Kali era considerada por muitas autoridades britânicas como uma ameaça ao empreendimento colonial, e os revolucionários bengalis exploraram esses medos, reimaginando-a como um símbolo de resistência e uma manifestação da Índia personificada. Isso fica evidente em gravuras produzidas por gravadores como o Calcutta Art Studio, fundado em 1878. O exemplo abaixo continuou a circular após 1905, quando Bengala foi dividida pelos britânicos para enfraquecer o crescente movimento de independência. Um administrador colonial identificou as cabeças decapitadas nesta gravura como tendo aparência suspeitamente britânica, o que levou à sua censura.

A arte do Tantra
Tanto antes quanto depois da independência da Índia do domínio britânico em 1947 e da ascensão da Índia e do Paquistão como Estados-nação independentes, artistas sul-asiáticos forjaram estilos nacionais modernos enraizados na arte pré-colonial do passado. Muitos se inspiraram no engajamento do Tantra com a inclusão social e a liberdade espiritual. Na década de 1970, artistas associados ao movimento Neo-Tantra adotaram certos símbolos tântricos e os adaptaram para dialogar com a linguagem visual do modernismo global, particularmente o Expressionismo Abstrato.

A pintura acima, do artista bengali Biren De, reflete a influência das formas concêntricas das mandalas , que emolduram divindades centrais luminosas. Este ponto central também é entendido como uma expressão da criação cósmica.
Tantra no Reino Unido e nos EUA
No Reino Unido e nos EUA, nas décadas de 1960 e 1970, o Tantra teve impacto na política radical da época, sendo interpretado como um movimento que poderia inspirar ideais anticapitalistas, ecológicos e de amor livre. O Tantra foi reimaginado como um "culto ao êxtase" que poderia desafiar atitudes reprimidas em relação à sexualidade. Aqui, uma dupla de designers londrinos se baseia em imagens tântricas de divindades em união para comunicar essa ideia.

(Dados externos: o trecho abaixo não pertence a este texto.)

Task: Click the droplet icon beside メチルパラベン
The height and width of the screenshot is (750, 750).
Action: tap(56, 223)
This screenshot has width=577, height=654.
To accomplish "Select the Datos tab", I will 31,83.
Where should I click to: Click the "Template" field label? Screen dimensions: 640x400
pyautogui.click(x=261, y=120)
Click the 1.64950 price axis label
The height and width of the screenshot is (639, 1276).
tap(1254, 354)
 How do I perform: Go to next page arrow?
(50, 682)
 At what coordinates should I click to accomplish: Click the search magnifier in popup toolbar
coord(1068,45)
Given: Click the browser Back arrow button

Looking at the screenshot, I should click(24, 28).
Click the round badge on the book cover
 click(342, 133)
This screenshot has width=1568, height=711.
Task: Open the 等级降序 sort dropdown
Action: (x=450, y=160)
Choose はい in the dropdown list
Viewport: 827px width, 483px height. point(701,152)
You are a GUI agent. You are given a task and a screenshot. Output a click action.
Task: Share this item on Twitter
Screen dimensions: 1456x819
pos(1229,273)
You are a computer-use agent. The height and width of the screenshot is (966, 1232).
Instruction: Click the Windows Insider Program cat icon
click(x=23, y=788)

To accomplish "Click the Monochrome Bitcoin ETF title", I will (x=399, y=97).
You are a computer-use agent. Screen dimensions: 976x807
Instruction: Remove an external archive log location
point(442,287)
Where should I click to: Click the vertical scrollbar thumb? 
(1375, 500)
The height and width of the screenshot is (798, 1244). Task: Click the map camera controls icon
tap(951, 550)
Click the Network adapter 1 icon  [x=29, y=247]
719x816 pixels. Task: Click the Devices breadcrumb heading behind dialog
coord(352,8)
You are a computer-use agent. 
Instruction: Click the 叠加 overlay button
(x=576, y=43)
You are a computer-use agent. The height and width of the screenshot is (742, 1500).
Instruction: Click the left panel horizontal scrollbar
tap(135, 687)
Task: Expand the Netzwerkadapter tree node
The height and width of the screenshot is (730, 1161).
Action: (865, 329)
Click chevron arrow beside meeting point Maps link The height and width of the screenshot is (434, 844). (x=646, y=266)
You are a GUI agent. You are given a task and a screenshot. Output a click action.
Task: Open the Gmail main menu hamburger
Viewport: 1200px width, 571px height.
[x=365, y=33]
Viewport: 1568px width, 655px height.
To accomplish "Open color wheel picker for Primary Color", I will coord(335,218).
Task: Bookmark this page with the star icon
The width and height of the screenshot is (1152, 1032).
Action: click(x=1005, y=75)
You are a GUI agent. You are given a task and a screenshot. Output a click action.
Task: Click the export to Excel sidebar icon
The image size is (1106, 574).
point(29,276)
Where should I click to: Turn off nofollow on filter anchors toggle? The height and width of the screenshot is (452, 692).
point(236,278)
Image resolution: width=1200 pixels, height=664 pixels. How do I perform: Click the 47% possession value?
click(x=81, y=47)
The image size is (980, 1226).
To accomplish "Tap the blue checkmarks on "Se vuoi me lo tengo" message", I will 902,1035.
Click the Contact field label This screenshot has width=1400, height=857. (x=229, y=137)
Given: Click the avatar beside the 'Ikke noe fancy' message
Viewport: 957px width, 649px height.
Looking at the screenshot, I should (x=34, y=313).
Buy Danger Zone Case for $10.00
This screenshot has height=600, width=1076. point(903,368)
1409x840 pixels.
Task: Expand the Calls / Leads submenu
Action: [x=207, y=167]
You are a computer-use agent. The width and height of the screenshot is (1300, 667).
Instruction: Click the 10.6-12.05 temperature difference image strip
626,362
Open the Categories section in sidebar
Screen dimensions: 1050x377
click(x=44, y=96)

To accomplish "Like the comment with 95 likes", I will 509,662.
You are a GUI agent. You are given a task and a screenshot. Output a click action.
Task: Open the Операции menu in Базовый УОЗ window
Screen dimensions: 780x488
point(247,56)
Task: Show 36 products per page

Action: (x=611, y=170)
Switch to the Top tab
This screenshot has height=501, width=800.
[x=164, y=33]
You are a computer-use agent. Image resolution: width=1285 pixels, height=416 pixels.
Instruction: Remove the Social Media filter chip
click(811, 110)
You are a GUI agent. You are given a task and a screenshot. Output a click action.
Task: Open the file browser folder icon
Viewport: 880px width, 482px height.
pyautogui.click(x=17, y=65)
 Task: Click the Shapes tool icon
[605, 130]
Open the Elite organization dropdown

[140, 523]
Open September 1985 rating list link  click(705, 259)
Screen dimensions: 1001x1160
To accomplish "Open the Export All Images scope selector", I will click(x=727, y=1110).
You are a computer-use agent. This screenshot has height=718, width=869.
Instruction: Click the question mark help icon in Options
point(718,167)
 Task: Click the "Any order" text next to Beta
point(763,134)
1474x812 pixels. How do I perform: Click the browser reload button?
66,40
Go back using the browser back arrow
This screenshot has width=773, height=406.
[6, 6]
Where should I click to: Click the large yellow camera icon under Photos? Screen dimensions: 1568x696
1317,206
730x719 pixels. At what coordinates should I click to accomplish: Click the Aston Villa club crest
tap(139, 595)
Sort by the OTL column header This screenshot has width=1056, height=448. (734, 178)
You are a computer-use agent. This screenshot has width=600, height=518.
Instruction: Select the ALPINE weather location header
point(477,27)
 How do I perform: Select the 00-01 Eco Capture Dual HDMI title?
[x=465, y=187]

Outro cartaz anuncia o festival Human Be-In , realizado em São Francisco, que anunciou o verão do amor em 1967. Ioga e meditação foram promovidas como práticas transformadoras que poderiam inspirar mentes a desafiar o status quo. O cartaz inclui o retrato de um iogue tirado no Nepal. Os iogues cativaram o imaginário popular no Ocidente como modelos contraculturais.

Tantra hoje
Hoje, 200 anos de interpretações mutáveis deixaram muitas concepções errôneas sobre o que é o Tantra, ou o que ele realmente envolve. O Tantra não é independente do Hinduísmo e do Budismo, mas permeou e transformou ambas as tradições desde o seu início. Como visão de mundo, filosofia e conjunto de práticas, o Tantra está tão vivo como sempre. Seitas na Índia, incluindo os Aghoris, revelam o poder duradouro do movimento. Suas práticas incluem untar seus corpos com as cinzas de cadáveres queimados em piras funerárias, como visto aqui, um ato tradicionalmente considerado poluente.

Para os Aghoris, as práticas transgressivas são uma expressão da afirmação tântrica de que tudo é sagrado e não há distinção entre o que é convencionalmente percebido como puro e impuro, assim como não há distinção entre o eu e o divino. Ao romper com o condicionamento cultural da sociedade em relação à mente, os Aghoris transcendem emoções guiadas pelo ego, como medo e aversão, e, em vez disso, nutrem uma atitude não discriminatória que se baseia no poder reprimido do tabu.
Tantra e o olhar feminino
No mundo da arte contemporânea, artistas femininas têm explorado deusas tântricas através de corpos de mulheres reais, evocando-as com uma aparência feminista. O título desta pintura de quase três metros de altura, " Donas de Casa com Facas de Carne" , desafia o estereótipo da esposa submissa confinada à cozinha. É da artista britânica nascida em Bengala, Sutapa Biswas. Aqui, a "Dona de Casa", como Kali, usa uma guirlanda de cabeças que a artista descreve como figuras de proa do patriarcado autoritário.